If You’re a Skeptic or Feel Far from Christianity
- Give the Bible a serious reading. Not just as a cultural artifact, but as something that might actually claim authority over you.
- Find Christians you can talk to honestly. Look for those who can listen without flinching and think without attacking.
- Ask yourself:
- Where is my sense of identity rooted?
- Does my worldview really explain my deepest convictions about love, justice, and meaning?
- If Christianity turned out to be true, would I be willing to follow Christ, even at a cost?
You don’t have to pretend your questions aren’t real. But you also don’t have to assume the answers you’ve always heard about Christianity are the final word.
If You’re a Christian
- Open your home. You don’t need a perfect house or gourmet meals. You need a table, some chairs, and a willingness to welcome people whose lives are different from yours.
- Prioritize long-term relationships. Don’t treat people as projects. Be their friend whether or not they ever believe what you believe.
- Know your faith well enough to answer—or admit you don’t know yet.

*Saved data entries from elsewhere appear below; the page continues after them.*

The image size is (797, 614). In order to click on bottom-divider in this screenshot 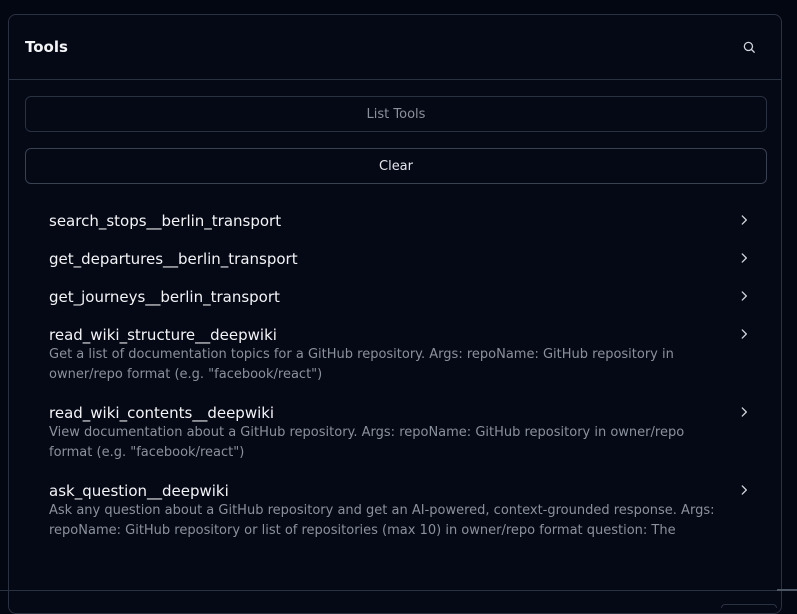, I will do `click(398, 590)`.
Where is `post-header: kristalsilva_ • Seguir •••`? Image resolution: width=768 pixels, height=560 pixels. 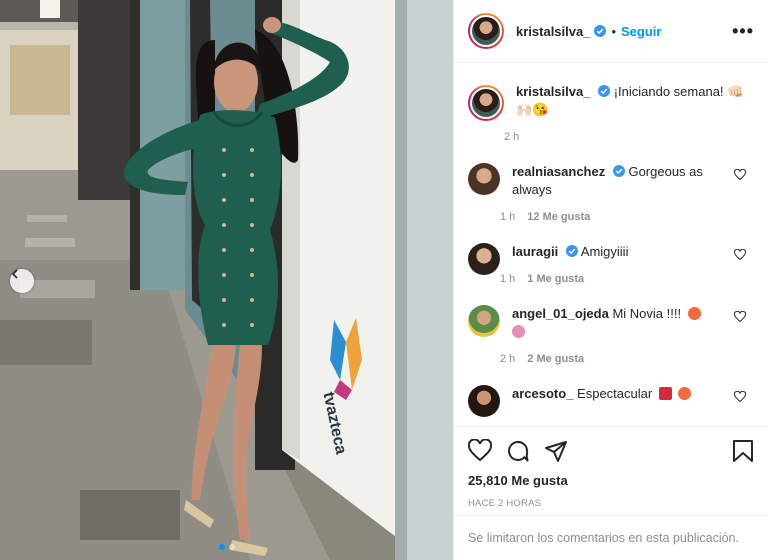
post-header: kristalsilva_ • Seguir ••• is located at coordinates (611, 32).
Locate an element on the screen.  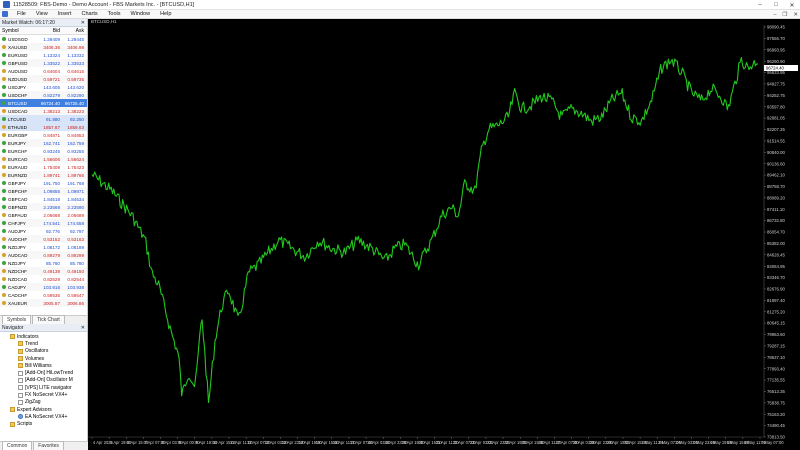
market-watch-row: EURNZD 1.89741 1.89766 is located at coordinates (44, 175).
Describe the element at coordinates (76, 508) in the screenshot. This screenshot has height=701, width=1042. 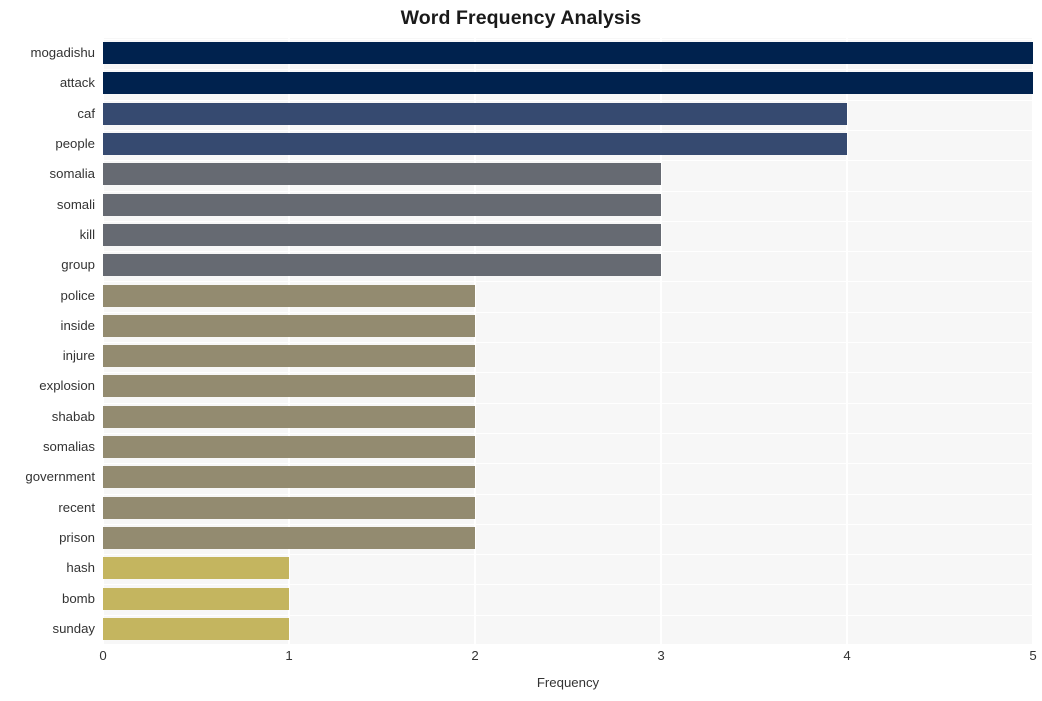
I see `y-axis-label-recent: recent` at that location.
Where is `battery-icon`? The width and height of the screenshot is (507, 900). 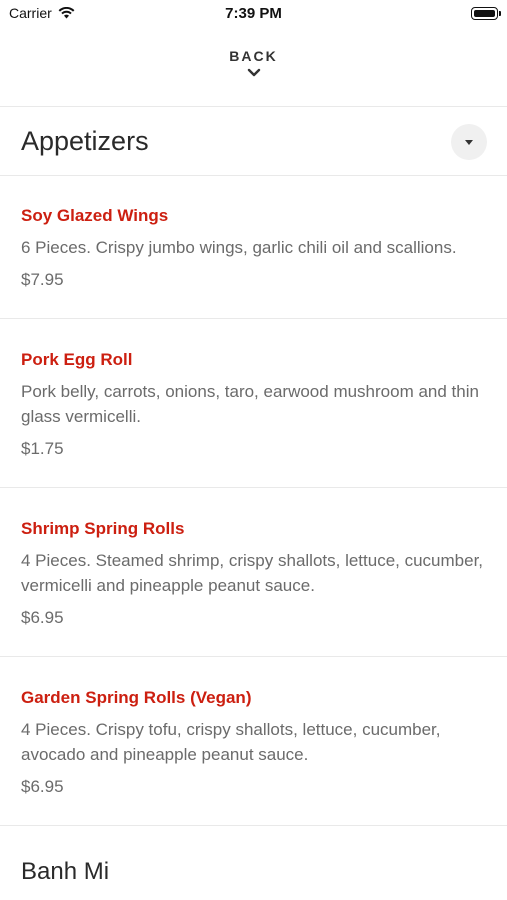
battery-icon is located at coordinates (486, 14).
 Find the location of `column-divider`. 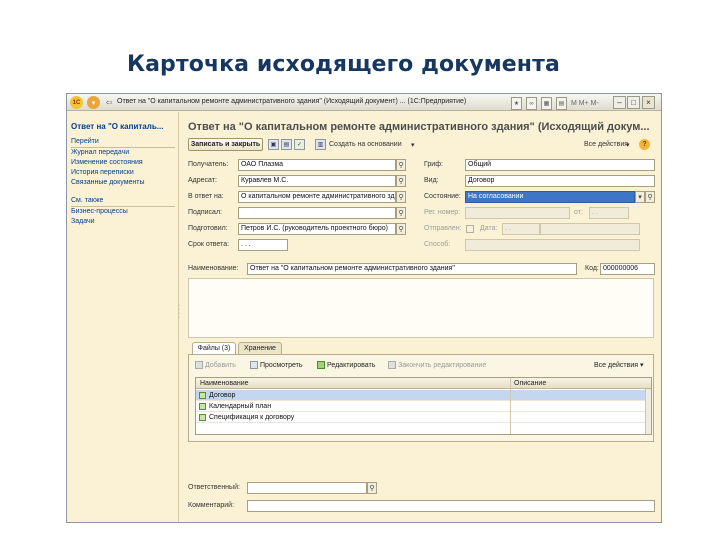

column-divider is located at coordinates (510, 406).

Anti-intellectualism hurts people like Rosaria, who need honest, thoughtful engagement.
- Examine your own identity. Are you finding your deepest “self” in Christ—or in politics, moral superiority, or cultural respectability?
In a world of suspicion and soundbites, you can be what Pastor Ken and Floyd were for Rosaria: a steady, loving, truthful presence.
If You’re Caught in the Middle
Maybe you’re:
- In church, but unsure you believe.
- Sympathetic to Christianity, but afraid of what it might cost.
- Afraid that turning to Christ means losing your community, your reputation, or your sense of self.
Rosaria understands that fear more than most.
Her story doesn’t promise an easy road. But it does suggest this: you can trust Jesus with the cost. He is not merely calling you away from something; He is calling you to Himself.
You can pray, even in your uncertainty:
“God, if You are real, and if Jesus is Lord, make that clear to me—and give me the courage to follow, whatever it costs.”
Rosaria Butterfield’s life is proof that:
- No one is beyond the reach of God’s grace.
- Ordinary hospitality can become holy ground.
- The call to die to self is not the end of joy, but the doorway into it.
In an age of hardened lines and suspicious hearts, her story is a living invitation—for skeptics to consider Christ, and for Christians to live like they really believe He changes people.